Welcome. If you would like to ask a question. We'll take our next question from Kyle Peterson. Your line is now open.

Kyle Peterson (Equity Research Analyst)

Great. Thanks, guys. Good morning. Wanted to start on the upsell, cross-sell. You know, that continues to remain pretty strong here. And I just wanted to see if you guys could provide any more color on, you know, what is continuing to drive a better package density here.

Scott Staples (CEO)

Yeah, I mean, obviously, as we had just announced, you know, two really large deals, one in the quarter, you know, on the upsell, cross-sell side, and also new logo continues to chug along. You know, we're really happy, as we said, with controlling the things that are controllable. I'll get to the answer to your question in a second. But I think one other thing that we, you know, really like is the consistency of those things. So if you look back, even going back to 2021, and, you know, in mapping what we've done with upsell, cross-sell, new logo, and attrition, I mean, they've all been just super consistent along those lines. You know, upsell, cross-sell, 4%-6% almost every quarter.

New logo, 4%-5% almost every quarter. Retention, 96%-97% almost every quarter. It's just sort of the base that's obviously fluctuated. So again, really happy with the consistency and how we're able to control the controllables. And I think, and we've mentioned this before, what's really driving a lot of upsell, cross-sell for us is just this whole, what I'd call additional awareness of risk management. Our customers are, are really in tune with, you know, what's going on in the world, and sort of how crazy the world is, and how they need to protect their business, their employees, and their facilities. And they just are continuing to ask us for more and more protection and services. And that's really what's driven, upsell and cross-sell.

Yes, there's always a new product launch that helps drive that and other things, but in general, it's just this pivot toward wanting more risk, you know, management offerings. And companies are willing to spend money to protect the brand, protect shareholders, you know, protect their business, protect their employees, protect their facilities. And that's just been a great, you know, tailwind for us for now, last couple of years.

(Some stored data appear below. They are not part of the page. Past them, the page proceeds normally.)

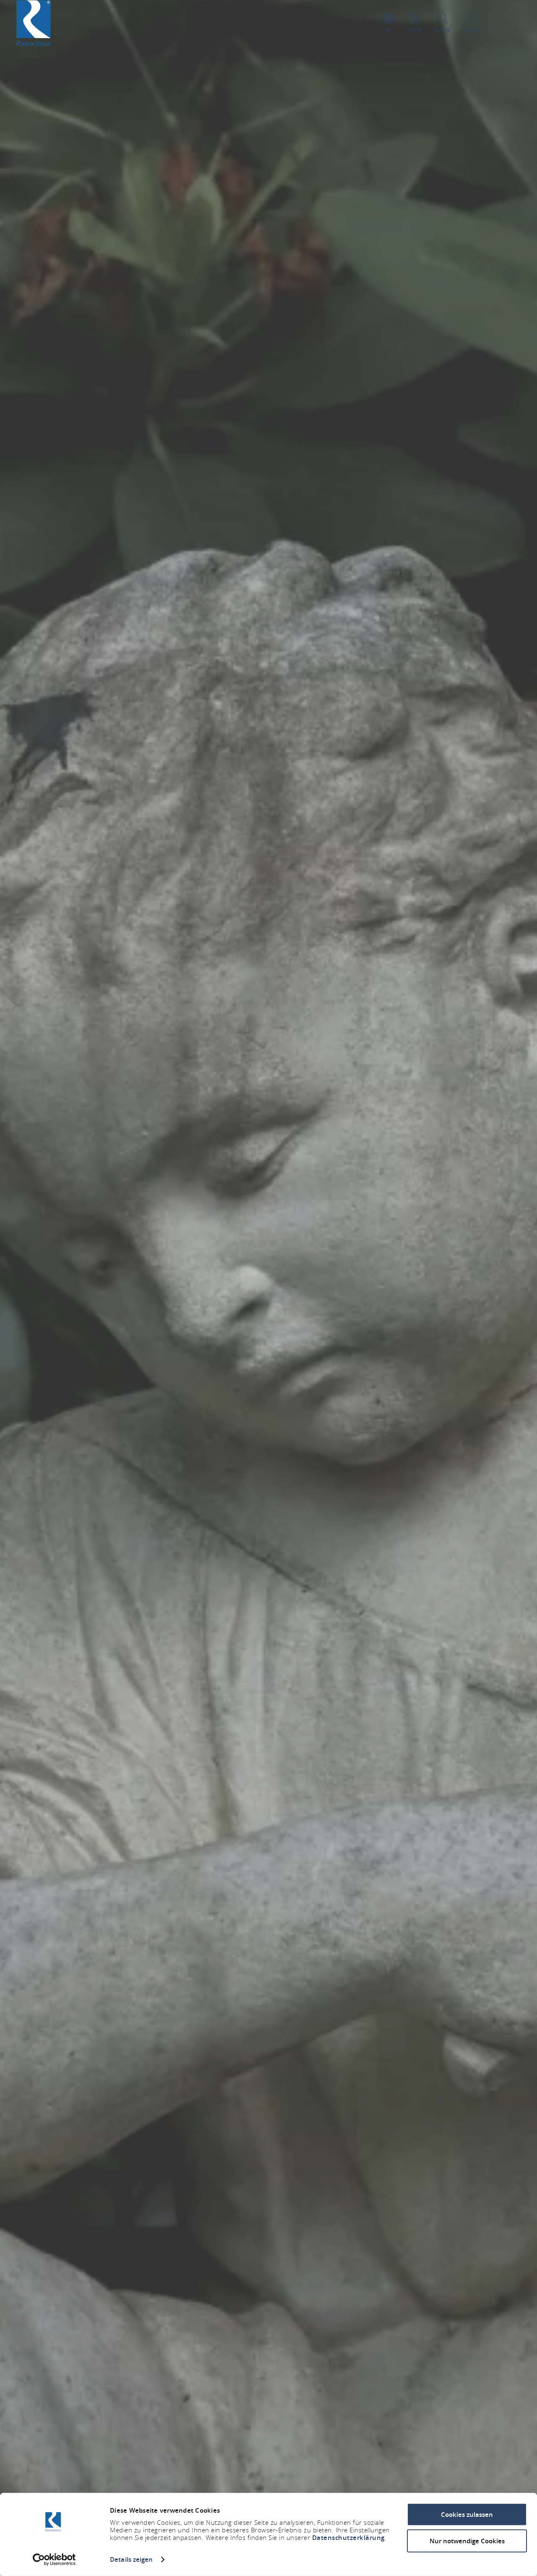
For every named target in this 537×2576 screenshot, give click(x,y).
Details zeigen (131, 2559)
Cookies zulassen (467, 2514)
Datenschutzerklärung (348, 2537)
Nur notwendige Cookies (467, 2540)
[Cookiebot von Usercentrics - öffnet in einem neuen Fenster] (54, 2559)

Kyle Peterson (Equity Research Analyst)

Got it. That's, that's really helpful color and, and appreciate you guys calling out, you know, some of the, the transaction costs related to Sterling that you guys incurred this quarter. I guess, you know, is there anything else, notable, or at least that you guys have visibility to in, in terms of transaction costs, between now and deal close that, that you guys, you are able to disclose or estimate at this time?

David Gamsey (CFO)

So, Kyle, you know, we continue to incur costs as we go through the DOJ, HSR review. We're not gonna share those numbers at this point in time, but it will be further professional fees associated with that until we get the transaction closed.

Kyle Peterson (Equity Research Analyst)

Okay. Thank you.

Operator (participant)

Thank you. This does conclude the First Advantage second quarter 2024 earnings conference call and webcast. Thank you for your participation. At this time, you may disconnect your line, and have a wonderful day.